WORK INSTRUCTIONS:
Replace "computer-use agent" with "desktop agent" throughout the material, leaving every other line as it stands.

Saved entries:
%%

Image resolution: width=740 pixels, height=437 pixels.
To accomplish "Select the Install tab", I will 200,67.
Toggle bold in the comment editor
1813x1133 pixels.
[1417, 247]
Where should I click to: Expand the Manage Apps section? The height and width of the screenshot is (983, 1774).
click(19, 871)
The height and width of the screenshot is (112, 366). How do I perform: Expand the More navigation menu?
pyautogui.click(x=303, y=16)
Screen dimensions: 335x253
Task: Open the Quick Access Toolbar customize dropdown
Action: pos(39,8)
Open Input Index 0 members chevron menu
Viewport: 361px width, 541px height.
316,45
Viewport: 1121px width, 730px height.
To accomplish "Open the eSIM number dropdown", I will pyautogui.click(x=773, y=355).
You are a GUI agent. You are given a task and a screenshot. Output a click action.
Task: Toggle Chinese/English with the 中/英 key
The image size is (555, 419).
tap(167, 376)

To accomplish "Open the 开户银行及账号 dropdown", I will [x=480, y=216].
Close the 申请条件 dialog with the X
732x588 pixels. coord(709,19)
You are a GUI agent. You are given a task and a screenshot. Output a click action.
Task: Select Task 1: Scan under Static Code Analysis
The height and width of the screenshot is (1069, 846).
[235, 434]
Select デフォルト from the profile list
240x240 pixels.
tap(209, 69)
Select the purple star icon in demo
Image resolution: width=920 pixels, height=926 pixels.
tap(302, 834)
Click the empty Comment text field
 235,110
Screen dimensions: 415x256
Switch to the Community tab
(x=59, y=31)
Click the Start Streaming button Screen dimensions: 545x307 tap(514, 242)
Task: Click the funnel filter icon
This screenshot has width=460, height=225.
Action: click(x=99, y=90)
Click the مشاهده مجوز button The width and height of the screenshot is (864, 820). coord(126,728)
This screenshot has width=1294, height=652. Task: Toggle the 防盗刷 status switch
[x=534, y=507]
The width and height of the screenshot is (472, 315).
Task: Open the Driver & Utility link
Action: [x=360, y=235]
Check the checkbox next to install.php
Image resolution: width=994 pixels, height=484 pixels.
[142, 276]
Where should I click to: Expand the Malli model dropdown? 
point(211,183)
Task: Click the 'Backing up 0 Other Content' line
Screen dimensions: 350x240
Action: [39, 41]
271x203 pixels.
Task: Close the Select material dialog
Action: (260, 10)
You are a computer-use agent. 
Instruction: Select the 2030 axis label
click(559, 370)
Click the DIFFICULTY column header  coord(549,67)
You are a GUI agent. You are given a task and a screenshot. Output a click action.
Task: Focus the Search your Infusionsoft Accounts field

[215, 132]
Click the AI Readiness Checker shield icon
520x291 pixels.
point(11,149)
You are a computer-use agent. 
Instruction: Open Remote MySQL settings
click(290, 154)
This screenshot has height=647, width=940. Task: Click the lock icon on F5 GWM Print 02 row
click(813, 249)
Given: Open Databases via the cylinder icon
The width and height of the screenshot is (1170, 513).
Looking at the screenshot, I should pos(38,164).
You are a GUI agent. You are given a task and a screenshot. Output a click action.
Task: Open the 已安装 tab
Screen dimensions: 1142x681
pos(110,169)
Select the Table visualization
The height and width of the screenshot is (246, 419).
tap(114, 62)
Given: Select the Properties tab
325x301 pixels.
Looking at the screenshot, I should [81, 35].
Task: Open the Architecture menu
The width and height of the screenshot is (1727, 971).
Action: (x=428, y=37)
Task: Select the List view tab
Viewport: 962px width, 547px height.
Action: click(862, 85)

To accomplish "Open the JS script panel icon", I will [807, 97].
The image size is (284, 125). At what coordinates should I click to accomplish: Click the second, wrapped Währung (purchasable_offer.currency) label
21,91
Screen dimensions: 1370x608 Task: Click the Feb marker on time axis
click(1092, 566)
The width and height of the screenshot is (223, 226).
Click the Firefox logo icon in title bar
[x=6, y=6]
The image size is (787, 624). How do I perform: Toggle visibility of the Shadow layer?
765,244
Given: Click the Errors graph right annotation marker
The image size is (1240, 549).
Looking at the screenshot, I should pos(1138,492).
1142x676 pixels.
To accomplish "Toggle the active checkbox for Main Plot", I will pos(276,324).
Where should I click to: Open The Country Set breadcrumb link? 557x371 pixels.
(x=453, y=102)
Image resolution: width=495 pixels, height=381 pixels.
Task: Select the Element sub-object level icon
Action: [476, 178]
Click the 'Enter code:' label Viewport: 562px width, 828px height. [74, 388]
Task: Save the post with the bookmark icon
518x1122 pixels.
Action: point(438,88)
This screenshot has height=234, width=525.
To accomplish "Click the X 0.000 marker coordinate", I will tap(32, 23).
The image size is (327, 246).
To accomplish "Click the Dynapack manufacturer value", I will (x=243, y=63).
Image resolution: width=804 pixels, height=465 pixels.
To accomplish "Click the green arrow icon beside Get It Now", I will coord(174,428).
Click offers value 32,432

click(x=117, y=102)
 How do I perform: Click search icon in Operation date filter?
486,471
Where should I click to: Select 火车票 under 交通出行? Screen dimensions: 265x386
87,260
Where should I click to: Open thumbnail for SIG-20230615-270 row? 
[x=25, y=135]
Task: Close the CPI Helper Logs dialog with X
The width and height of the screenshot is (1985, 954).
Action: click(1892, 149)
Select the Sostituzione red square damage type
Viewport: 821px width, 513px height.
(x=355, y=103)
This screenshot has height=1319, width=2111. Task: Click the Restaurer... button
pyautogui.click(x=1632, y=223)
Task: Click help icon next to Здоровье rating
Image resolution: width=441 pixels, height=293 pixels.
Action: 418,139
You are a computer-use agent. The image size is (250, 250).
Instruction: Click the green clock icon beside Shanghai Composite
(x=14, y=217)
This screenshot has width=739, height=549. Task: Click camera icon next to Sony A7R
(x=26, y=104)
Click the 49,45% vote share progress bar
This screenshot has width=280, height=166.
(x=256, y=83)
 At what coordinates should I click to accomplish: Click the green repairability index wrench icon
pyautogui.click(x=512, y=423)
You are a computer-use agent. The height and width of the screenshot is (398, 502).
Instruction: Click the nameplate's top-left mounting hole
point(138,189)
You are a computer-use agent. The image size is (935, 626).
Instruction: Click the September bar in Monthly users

%%

RESULT OF THIS EXERCISE:
Image resolution: width=740 pixels, height=437 pixels.
To accomplish "Select the Install tab", I will 200,67.
Toggle bold in the comment editor
1813x1133 pixels.
[1417, 247]
Where should I click to: Expand the Manage Apps section? The height and width of the screenshot is (983, 1774).
click(19, 871)
The height and width of the screenshot is (112, 366). How do I perform: Expand the More navigation menu?
pyautogui.click(x=303, y=16)
Screen dimensions: 335x253
Task: Open the Quick Access Toolbar customize dropdown
Action: pos(39,8)
Open Input Index 0 members chevron menu
Viewport: 361px width, 541px height.
316,45
Viewport: 1121px width, 730px height.
To accomplish "Open the eSIM number dropdown", I will pyautogui.click(x=773, y=355).
You are a GUI agent. You are given a task and a screenshot. Output a click action.
Task: Toggle Chinese/English with the 中/英 key
The image size is (555, 419).
tap(167, 376)

To accomplish "Open the 开户银行及账号 dropdown", I will [x=480, y=216].
Close the 申请条件 dialog with the X
732x588 pixels. coord(709,19)
You are a GUI agent. You are given a task and a screenshot. Output a click action.
Task: Select Task 1: Scan under Static Code Analysis
The height and width of the screenshot is (1069, 846).
[235, 434]
Select デフォルト from the profile list
240x240 pixels.
tap(209, 69)
Select the purple star icon in demo
Image resolution: width=920 pixels, height=926 pixels.
tap(302, 834)
Click the empty Comment text field
 235,110
Screen dimensions: 415x256
Switch to the Community tab
(x=59, y=31)
Click the Start Streaming button Screen dimensions: 545x307 tap(514, 242)
Task: Click the funnel filter icon
This screenshot has width=460, height=225.
Action: click(x=99, y=90)
Click the مشاهده مجوز button The width and height of the screenshot is (864, 820). coord(126,728)
This screenshot has width=1294, height=652. Task: Toggle the 防盗刷 status switch
[x=534, y=507]
The width and height of the screenshot is (472, 315).
Task: Open the Driver & Utility link
Action: [x=360, y=235]
Check the checkbox next to install.php
Image resolution: width=994 pixels, height=484 pixels.
[142, 276]
Where should I click to: Expand the Malli model dropdown? 
point(211,183)
Task: Click the 'Backing up 0 Other Content' line
Screen dimensions: 350x240
Action: [39, 41]
271x203 pixels.
Task: Close the Select material dialog
Action: (260, 10)
You are a desktop agent. 
Instruction: Select the 2030 axis label
click(559, 370)
Click the DIFFICULTY column header  coord(549,67)
You are a GUI agent. You are given a task and a screenshot. Output a click action.
Task: Focus the Search your Infusionsoft Accounts field

[215, 132]
Click the AI Readiness Checker shield icon
520x291 pixels.
point(11,149)
You are a desktop agent. 
Instruction: Open Remote MySQL settings
click(290, 154)
This screenshot has height=647, width=940. Task: Click the lock icon on F5 GWM Print 02 row
click(813, 249)
Given: Open Databases via the cylinder icon
The width and height of the screenshot is (1170, 513).
Looking at the screenshot, I should pos(38,164).
You are a GUI agent. You are given a task and a screenshot. Output a click action.
Task: Open the 已安装 tab
Screen dimensions: 1142x681
pos(110,169)
Select the Table visualization
The height and width of the screenshot is (246, 419).
tap(114, 62)
Given: Select the Properties tab
325x301 pixels.
Looking at the screenshot, I should [81, 35].
Task: Open the Architecture menu
The width and height of the screenshot is (1727, 971).
Action: (x=428, y=37)
Task: Select the List view tab
Viewport: 962px width, 547px height.
Action: click(862, 85)

To accomplish "Open the JS script panel icon", I will [807, 97].
The image size is (284, 125). At what coordinates should I click to accomplish: Click the second, wrapped Währung (purchasable_offer.currency) label
21,91
Screen dimensions: 1370x608 Task: Click the Feb marker on time axis
click(1092, 566)
The width and height of the screenshot is (223, 226).
Click the Firefox logo icon in title bar
[x=6, y=6]
The image size is (787, 624). How do I perform: Toggle visibility of the Shadow layer?
765,244
Given: Click the Errors graph right annotation marker
The image size is (1240, 549).
Looking at the screenshot, I should pos(1138,492).
1142x676 pixels.
To accomplish "Toggle the active checkbox for Main Plot", I will pos(276,324).
Where should I click to: Open The Country Set breadcrumb link? 557x371 pixels.
(x=453, y=102)
Image resolution: width=495 pixels, height=381 pixels.
Task: Select the Element sub-object level icon
Action: [476, 178]
Click the 'Enter code:' label Viewport: 562px width, 828px height. [74, 388]
Task: Save the post with the bookmark icon
518x1122 pixels.
Action: point(438,88)
This screenshot has height=234, width=525.
To accomplish "Click the X 0.000 marker coordinate", I will tap(32, 23).
The image size is (327, 246).
To accomplish "Click the Dynapack manufacturer value", I will (x=243, y=63).
Image resolution: width=804 pixels, height=465 pixels.
To accomplish "Click the green arrow icon beside Get It Now", I will coord(174,428).
Click offers value 32,432

click(x=117, y=102)
 How do I perform: Click search icon in Operation date filter?
486,471
Where should I click to: Select 火车票 under 交通出行? Screen dimensions: 265x386
87,260
Where should I click to: Open thumbnail for SIG-20230615-270 row? 
[x=25, y=135]
Task: Close the CPI Helper Logs dialog with X
The width and height of the screenshot is (1985, 954).
Action: click(1892, 149)
Select the Sostituzione red square damage type
Viewport: 821px width, 513px height.
(x=355, y=103)
This screenshot has height=1319, width=2111. Task: Click the Restaurer... button
pyautogui.click(x=1632, y=223)
Task: Click help icon next to Здоровье rating
Image resolution: width=441 pixels, height=293 pixels.
Action: 418,139
You are a desktop agent. The image size is (250, 250).
Instruction: Click the green clock icon beside Shanghai Composite
(x=14, y=217)
This screenshot has width=739, height=549. Task: Click camera icon next to Sony A7R
(x=26, y=104)
Click the 49,45% vote share progress bar
This screenshot has width=280, height=166.
(x=256, y=83)
 At what coordinates should I click to accomplish: Click the green repairability index wrench icon
pyautogui.click(x=512, y=423)
You are a desktop agent. The height and width of the screenshot is (398, 502).
Instruction: Click the nameplate's top-left mounting hole
point(138,189)
You are a desktop agent. The image size is (935, 626).
Instruction: Click the September bar in Monthly users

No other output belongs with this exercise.